Ce que nous savons aujourd’hui est que les pratiques que nous fédérons partagent au moins trois notions communes.

  • Elles créent des espaces ouverts qui activent la rencontre entre disciplines, cultures et milieux. Que ce soit la forme artistique, la rencontre entre participant·es divers ou la flexibilité du lieu où se déroule l’activité, la fluidité de l’organisation et l’ouverture aux différences sont des valeurs importantes aux pratiques.

  • Elles évoluent. La plupart des praticien·nes avec lesquels nous avons échangé racontent qu’ils et elles sont continuellement à la recherche de nouvelles méthodes à adapter, intégrer ou mélanger à la leur, afin de répondre aux besoins des individus, des collectifs ou des thématiques abordés.

  • Elles ne savent pas exactement comment évaluer leurs impacts car elles opèrent sur des logiques différentes de celles au service du « changemaking » et ne peuvent donc pas utiliser leurs méthodes d’évaluation. De plus, ces pratiques cherchent encore à articuler les causalités entre la pratique créative individuelle, la pratique créative collective et entre la pratique collective et l’action.

Comment créer des connaissances communes ?

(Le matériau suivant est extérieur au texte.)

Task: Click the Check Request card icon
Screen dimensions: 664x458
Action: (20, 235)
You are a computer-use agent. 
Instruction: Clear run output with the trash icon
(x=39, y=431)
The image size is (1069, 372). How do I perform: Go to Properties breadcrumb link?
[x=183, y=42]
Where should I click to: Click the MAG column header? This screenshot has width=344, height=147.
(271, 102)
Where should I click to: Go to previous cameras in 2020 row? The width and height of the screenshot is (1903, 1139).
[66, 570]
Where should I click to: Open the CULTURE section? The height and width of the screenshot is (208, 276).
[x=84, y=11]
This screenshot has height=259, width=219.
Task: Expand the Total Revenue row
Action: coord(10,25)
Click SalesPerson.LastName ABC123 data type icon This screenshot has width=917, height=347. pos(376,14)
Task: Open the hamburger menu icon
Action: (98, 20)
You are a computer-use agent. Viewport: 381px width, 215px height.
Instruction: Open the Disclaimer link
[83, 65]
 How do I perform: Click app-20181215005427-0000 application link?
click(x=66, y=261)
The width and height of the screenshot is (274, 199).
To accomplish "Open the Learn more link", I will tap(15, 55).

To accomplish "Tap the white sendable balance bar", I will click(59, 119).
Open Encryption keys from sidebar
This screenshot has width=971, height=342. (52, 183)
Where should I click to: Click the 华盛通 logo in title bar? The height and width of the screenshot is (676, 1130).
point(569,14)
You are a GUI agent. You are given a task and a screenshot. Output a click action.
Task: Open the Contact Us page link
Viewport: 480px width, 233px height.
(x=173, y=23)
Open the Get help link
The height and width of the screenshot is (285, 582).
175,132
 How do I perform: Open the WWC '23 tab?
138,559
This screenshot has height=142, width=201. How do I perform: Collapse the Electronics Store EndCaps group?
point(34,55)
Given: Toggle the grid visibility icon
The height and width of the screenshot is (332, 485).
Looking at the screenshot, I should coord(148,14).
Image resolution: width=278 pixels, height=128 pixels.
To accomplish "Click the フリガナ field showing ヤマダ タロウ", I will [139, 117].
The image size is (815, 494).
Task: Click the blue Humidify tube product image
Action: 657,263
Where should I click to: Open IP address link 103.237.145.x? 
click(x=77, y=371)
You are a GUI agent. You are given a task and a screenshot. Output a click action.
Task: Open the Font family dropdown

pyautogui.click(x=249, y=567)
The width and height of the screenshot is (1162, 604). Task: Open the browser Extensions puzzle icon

Lors d’une session d’échanges et d’expérimentation que nous avons appelé Agora : Ingredients for change , un des porteurs du projet Seeds of Good Anthropocenes a relevé que la délimitation de notions communes à une communauté émergente pouvait rigidifier un ensemble de principes et étouffer l’émergence de nouvelles connaissances. Sur quelle base pouvons-nous construire un vocabulaire commun ? Faut-il s’entendre avec les praticien·nes que nous fédérons et établir quelques typologies de base, nous permettant d’adresser le « nous » de manière légitime ? Ou du moins, de façon à reconnaître réellement nos potentiels et nos limites ?À quoi cela pourrait-il ressembler ?
Notamment, comment choisissons-nous les mots qui nous unissent et comment la communauté que nous tentons de circonscrire emploie-t-elle les mots « transformation », « créativité », « futur », « innovation » « évolution », etc.?

Si l’on reprend la métaphore de « l’assemblage par essence » du penseur Edouard Glissant, plutôt que par affiliation ou convergence vers une seule définition, pourrions-nous archipéliser nos îlots ? Penser notre communauté comme un réseau agile, fragile et flexible de pratiques qui se relient par des formes conviviales et autour d’un ou plusieurs objectifs communs. La pensée archipélagique offre une lentille pour penser les communs. A savoir, se rassembler autour de valeurs, de stratégies, de relations, de projets, vers un ou des changements communs espérés. L’archipel est également une image forte car il nous donne une forme symbolique pour dépeindre les collectifs comme des îles flottantes dans l’océan, l’océan, comme notre champ de pratique qui survit grâce à certaines caractéristiques essentiels à son écosystème et les projets, comme des bateaux qui naviguent entre les îles et qui portent les ressources nécessaires afin d’assurer leur pérennité.

Corinne Morel Darleuxreprend cette métaphore pour valoriser l’importance d’une pensée en rhizome au monde politique aujourd’hui: une attention particulière aux enjeux prioritaires (par exemple, l’écologie) de notre époque et qui permet de s’étendre à d’autres racines de la société. Cette image, propose qu’il peut y avoir la contribution à un plan plus large tout en étant à son poste et permet de guider, même largement, le commencement d’un projet politique plus large.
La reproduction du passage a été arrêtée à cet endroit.